>>>

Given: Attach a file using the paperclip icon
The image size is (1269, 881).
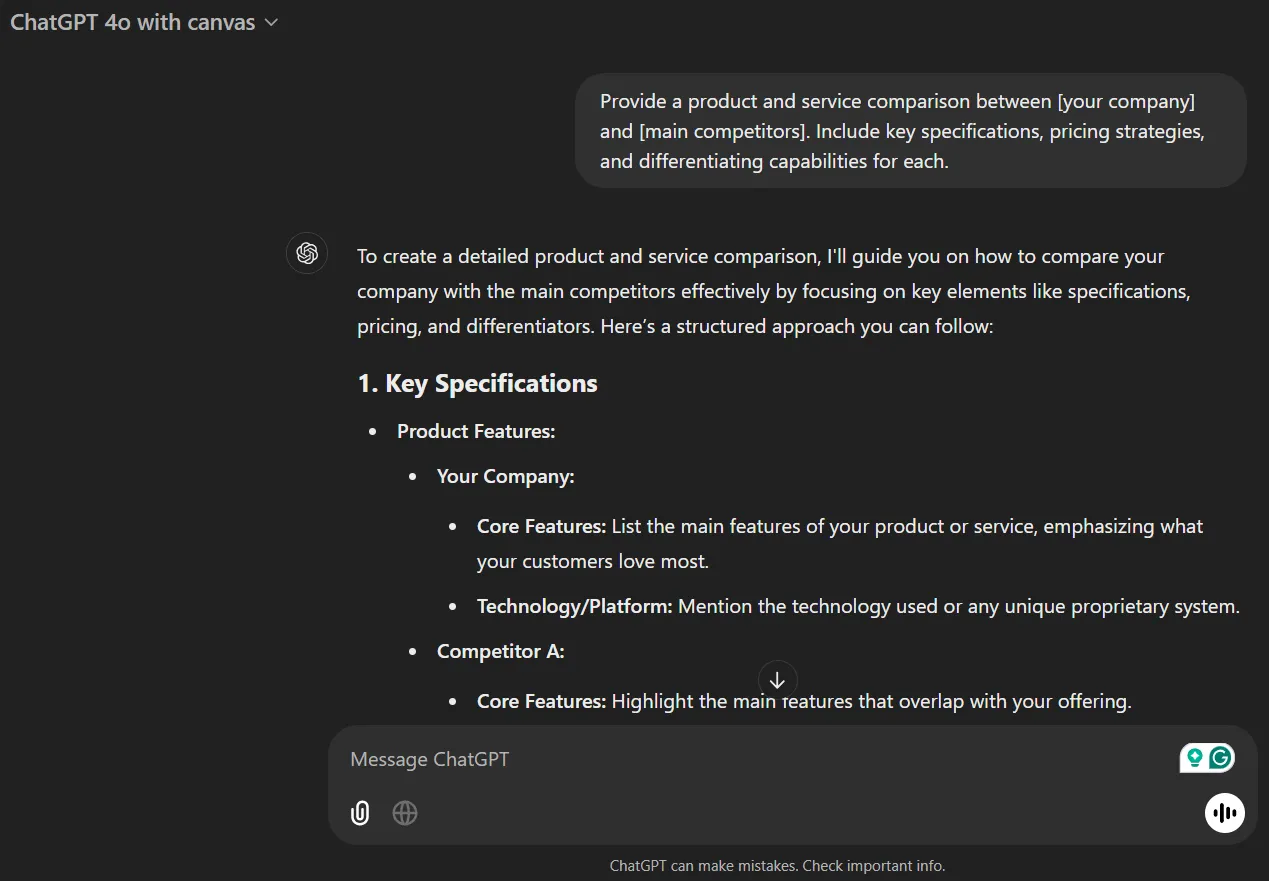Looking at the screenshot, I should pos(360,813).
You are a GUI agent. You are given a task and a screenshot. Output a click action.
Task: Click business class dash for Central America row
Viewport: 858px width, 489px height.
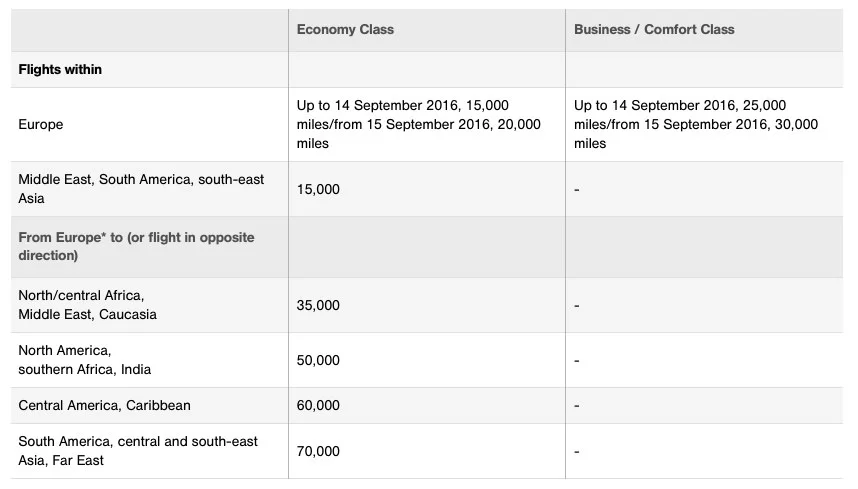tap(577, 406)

<<<

EXERCISE DETAILS> Only the lines from the one containing "Task: Click business" through the final line of the records should be retyped, exactly, with every picture omitted.

THE ANSWER>
Task: Click business class dash for Central America row
Viewport: 858px width, 489px height.
tap(577, 406)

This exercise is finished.